L’Élysée appelle les partis à demander un appel « clair et explicite au calme »

« Le moment que nous vivons n’est plus à l’opposition politique mais à la République ». C’est en ces termes que Benjamin Griveaux, porte-parole du gouvernement, a exhorté les chefs des partis d’opposition à lancer un appel au calme.

Citant des propos tenus par Emmanuel Macron en conseil des ministres mercredi matin, Benjamin Griveaux a demandé « aux forces politiques et syndicales, au patronat de lancer un appel clair et explicite au calme ».

Au lendemain de l’annonce, par Édouard Philippe, d’un moratoire sur l’augmentation des taxes écologiques sur l’essence et du gel jusqu’au printemps de la hausse des prix du gaz et de l’électricité, de nombreux gilets jaunes restent mobilisés aux quatre coins de la France. Qualifiées de « cacahuètes » par Laetitia Dewalle, une figure du mouvement, ces annonces ne suffisent plus aux manifestants, qui demandent à présent plus au gouvernement.
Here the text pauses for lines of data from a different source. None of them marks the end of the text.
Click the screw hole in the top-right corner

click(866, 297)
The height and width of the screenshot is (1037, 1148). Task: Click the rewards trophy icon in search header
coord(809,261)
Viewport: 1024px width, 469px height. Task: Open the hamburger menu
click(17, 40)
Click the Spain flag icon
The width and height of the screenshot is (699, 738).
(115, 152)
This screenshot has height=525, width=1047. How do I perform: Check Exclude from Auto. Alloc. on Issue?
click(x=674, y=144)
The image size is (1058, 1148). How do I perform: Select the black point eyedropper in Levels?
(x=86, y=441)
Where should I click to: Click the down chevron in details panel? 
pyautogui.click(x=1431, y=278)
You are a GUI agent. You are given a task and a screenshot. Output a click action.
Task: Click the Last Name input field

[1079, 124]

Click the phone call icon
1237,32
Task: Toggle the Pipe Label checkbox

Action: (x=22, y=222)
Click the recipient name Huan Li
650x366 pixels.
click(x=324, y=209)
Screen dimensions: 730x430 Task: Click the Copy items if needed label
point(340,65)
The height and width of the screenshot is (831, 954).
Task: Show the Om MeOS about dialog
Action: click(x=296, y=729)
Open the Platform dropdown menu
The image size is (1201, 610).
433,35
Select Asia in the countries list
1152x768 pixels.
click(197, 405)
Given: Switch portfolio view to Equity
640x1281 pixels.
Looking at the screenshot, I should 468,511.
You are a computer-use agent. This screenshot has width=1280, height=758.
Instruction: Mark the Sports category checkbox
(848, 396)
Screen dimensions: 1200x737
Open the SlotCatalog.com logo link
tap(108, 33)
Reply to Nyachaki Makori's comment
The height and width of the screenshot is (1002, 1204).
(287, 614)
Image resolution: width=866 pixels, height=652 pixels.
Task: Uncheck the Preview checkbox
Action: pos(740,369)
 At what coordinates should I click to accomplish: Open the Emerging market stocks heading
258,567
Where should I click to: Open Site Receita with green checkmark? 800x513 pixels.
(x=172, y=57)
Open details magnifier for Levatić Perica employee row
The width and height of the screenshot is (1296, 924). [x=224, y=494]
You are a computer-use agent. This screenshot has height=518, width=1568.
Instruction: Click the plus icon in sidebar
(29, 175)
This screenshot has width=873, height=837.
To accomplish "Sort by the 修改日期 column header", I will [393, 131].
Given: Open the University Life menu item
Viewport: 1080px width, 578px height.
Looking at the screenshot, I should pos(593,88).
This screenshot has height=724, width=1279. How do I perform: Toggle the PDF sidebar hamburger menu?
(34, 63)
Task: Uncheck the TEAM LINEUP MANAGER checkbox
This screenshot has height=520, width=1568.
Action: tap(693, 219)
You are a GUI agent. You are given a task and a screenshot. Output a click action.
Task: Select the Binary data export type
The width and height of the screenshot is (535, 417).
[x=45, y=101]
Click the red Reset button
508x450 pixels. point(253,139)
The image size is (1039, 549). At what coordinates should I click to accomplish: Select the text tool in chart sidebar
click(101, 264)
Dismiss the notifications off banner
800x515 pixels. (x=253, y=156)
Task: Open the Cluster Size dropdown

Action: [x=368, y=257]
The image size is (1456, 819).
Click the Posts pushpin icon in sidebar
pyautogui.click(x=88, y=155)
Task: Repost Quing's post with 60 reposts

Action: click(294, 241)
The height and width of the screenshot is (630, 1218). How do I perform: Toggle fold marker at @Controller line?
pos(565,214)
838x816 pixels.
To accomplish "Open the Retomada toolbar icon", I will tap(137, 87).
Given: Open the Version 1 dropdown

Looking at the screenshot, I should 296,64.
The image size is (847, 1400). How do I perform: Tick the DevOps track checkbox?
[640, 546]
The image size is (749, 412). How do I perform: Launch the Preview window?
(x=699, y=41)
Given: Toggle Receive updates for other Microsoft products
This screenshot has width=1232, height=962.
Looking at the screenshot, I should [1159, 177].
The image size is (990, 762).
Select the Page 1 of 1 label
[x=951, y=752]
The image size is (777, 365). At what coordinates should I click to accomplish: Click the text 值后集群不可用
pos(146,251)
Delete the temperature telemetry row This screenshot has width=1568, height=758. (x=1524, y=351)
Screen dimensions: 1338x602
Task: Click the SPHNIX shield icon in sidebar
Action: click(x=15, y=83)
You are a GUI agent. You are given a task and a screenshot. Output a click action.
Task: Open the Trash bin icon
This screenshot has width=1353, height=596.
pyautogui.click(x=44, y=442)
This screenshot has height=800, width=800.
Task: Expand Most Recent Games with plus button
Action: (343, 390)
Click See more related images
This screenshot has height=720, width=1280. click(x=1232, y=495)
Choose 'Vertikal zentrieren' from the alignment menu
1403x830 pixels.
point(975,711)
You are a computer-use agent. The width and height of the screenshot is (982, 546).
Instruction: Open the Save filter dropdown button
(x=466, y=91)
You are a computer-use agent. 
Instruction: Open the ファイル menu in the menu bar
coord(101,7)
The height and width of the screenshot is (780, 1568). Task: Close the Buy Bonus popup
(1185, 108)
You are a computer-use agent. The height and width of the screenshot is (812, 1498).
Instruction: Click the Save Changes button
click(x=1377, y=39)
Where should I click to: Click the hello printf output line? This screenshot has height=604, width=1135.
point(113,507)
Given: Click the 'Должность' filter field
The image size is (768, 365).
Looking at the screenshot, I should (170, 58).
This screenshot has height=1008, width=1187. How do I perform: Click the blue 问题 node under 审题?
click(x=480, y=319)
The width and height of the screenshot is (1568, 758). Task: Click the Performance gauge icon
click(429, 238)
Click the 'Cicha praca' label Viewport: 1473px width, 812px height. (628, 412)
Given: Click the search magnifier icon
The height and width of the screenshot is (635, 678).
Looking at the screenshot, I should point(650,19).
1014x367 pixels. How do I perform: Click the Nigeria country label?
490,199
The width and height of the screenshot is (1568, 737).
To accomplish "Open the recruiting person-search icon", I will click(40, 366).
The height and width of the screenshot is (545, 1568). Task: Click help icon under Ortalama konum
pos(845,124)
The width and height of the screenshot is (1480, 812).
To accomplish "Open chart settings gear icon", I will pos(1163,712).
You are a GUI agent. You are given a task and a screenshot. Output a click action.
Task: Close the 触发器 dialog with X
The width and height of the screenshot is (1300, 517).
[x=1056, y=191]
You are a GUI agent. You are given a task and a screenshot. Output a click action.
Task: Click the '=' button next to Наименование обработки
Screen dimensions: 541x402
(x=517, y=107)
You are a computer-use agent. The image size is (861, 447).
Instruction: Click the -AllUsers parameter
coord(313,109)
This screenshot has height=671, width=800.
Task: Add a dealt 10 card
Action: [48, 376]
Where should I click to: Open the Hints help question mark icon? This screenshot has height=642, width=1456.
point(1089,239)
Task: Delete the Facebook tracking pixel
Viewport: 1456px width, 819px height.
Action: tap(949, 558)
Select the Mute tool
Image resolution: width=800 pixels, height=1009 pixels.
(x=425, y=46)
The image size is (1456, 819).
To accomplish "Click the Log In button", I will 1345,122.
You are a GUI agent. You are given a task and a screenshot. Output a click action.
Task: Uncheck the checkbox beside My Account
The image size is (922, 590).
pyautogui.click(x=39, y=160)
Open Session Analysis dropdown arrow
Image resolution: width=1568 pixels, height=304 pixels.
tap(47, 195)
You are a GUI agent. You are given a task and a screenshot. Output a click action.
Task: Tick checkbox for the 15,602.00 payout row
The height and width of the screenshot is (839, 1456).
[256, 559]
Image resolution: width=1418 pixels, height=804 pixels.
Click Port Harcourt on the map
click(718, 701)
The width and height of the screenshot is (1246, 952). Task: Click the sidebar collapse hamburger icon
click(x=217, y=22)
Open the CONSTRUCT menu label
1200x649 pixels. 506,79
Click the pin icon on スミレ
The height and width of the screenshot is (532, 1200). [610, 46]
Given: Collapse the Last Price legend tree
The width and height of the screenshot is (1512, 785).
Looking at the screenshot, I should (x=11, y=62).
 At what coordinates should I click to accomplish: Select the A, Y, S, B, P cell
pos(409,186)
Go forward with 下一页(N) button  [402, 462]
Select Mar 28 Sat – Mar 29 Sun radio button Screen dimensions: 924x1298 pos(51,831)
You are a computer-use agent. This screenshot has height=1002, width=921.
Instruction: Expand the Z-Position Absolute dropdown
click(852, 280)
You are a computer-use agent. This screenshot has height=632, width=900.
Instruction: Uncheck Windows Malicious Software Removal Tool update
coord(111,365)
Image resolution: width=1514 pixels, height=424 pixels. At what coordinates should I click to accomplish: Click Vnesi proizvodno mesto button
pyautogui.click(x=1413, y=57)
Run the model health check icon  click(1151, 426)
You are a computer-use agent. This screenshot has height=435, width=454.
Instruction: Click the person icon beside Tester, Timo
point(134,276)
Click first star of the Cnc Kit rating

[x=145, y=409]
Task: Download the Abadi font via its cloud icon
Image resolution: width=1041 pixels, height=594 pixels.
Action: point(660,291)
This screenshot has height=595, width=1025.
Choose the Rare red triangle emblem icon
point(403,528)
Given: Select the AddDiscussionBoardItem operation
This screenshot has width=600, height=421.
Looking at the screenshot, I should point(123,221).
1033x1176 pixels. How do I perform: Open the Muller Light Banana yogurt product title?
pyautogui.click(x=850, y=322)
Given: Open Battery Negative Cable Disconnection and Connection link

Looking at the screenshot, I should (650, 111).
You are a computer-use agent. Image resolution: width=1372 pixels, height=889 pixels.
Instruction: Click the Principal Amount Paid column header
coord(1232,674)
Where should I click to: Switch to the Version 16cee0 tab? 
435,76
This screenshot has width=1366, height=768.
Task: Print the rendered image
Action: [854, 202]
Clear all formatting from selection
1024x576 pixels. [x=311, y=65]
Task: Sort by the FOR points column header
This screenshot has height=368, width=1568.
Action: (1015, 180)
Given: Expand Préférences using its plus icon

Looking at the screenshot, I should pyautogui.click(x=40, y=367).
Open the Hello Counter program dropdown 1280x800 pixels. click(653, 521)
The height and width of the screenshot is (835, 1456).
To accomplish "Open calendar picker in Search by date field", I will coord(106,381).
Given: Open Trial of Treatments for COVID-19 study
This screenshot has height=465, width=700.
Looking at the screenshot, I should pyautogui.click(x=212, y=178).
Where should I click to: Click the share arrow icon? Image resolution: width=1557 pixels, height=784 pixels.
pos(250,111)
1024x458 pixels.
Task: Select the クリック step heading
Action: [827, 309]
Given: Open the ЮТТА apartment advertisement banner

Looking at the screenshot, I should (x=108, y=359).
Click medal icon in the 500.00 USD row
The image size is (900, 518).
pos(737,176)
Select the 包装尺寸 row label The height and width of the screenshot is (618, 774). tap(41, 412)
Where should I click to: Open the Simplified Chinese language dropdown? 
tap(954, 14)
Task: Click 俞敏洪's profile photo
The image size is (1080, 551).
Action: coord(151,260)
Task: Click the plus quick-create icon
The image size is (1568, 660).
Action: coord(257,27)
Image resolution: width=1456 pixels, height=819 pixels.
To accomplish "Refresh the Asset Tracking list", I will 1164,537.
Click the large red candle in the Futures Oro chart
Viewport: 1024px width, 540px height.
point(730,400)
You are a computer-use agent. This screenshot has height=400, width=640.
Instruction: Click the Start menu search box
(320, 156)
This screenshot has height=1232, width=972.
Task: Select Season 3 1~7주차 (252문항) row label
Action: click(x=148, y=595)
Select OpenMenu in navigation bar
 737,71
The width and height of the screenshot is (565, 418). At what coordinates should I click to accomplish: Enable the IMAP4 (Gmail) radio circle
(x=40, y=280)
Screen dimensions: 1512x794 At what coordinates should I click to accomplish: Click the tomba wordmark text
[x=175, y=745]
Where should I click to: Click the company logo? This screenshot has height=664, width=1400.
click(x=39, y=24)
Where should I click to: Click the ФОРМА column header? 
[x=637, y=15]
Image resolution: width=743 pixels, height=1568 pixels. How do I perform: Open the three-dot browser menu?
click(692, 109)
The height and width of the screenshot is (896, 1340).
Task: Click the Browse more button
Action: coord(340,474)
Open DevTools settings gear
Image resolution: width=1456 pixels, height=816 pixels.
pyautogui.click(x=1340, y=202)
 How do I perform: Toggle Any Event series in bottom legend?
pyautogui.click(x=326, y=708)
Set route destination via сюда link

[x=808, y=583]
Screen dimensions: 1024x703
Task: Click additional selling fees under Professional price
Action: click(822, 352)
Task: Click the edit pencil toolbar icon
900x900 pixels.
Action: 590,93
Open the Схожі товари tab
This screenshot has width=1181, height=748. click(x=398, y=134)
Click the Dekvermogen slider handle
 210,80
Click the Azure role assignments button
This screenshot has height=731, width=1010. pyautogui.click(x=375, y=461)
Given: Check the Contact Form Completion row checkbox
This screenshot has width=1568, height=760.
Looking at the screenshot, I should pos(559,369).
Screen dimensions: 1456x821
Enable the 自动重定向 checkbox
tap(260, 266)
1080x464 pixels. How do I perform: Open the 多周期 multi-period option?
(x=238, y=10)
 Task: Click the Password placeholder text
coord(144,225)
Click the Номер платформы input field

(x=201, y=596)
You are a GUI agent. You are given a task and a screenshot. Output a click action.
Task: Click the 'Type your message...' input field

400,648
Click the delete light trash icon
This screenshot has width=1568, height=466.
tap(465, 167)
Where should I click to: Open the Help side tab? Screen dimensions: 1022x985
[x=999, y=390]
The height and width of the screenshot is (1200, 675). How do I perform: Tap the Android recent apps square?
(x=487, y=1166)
La plupart des partis d’opposition, qui demandaient le moratoire sur l’augmentation des taxes lundi, vont également dans ce sens. Marine Le Pen, Jean-Luc Mélenchon ou encore Laurent Wauquiez ont fait part de leur perplexité quant à des mesures jugées trop timides. Laurent Berger, secrétaire général de la CFDT, a demandé aux gilets jaunes de « passer de la colère à l’engagement. » Le nouveau patron des patrons, le président du Medef, Geoffroy Roux de Bézieux, avait également appelé à un moratoire dans Le Parisien. Emmanuel Macron attend à présent de ces figures politiques et syndicales de lancer cet appel au calme qu’il réclame.

Les grands syndicats nationaux de salariés (CGT, CFDT, FO, CFE-CGC, CFTC, Unsa, FSU, Solidaires) se réuniront jeudi au siège de la CFDT, à la veille d’une discussion programmée entre syndicats et ministres du Travail et du Transport.

« Attaquer la République »

Le président de la République « a insisté sur le fait que certains aujourd’hui ne poursuivent qu’un seul et même objectif : attaquer la République », a assuré Benjamin Griveaux. Selon le porte-parole du gouvernement, Emmanuel Macron aurait dénoncé « le silence coupable et l’opportunisme de ceux qui se livrent à ces comportements. »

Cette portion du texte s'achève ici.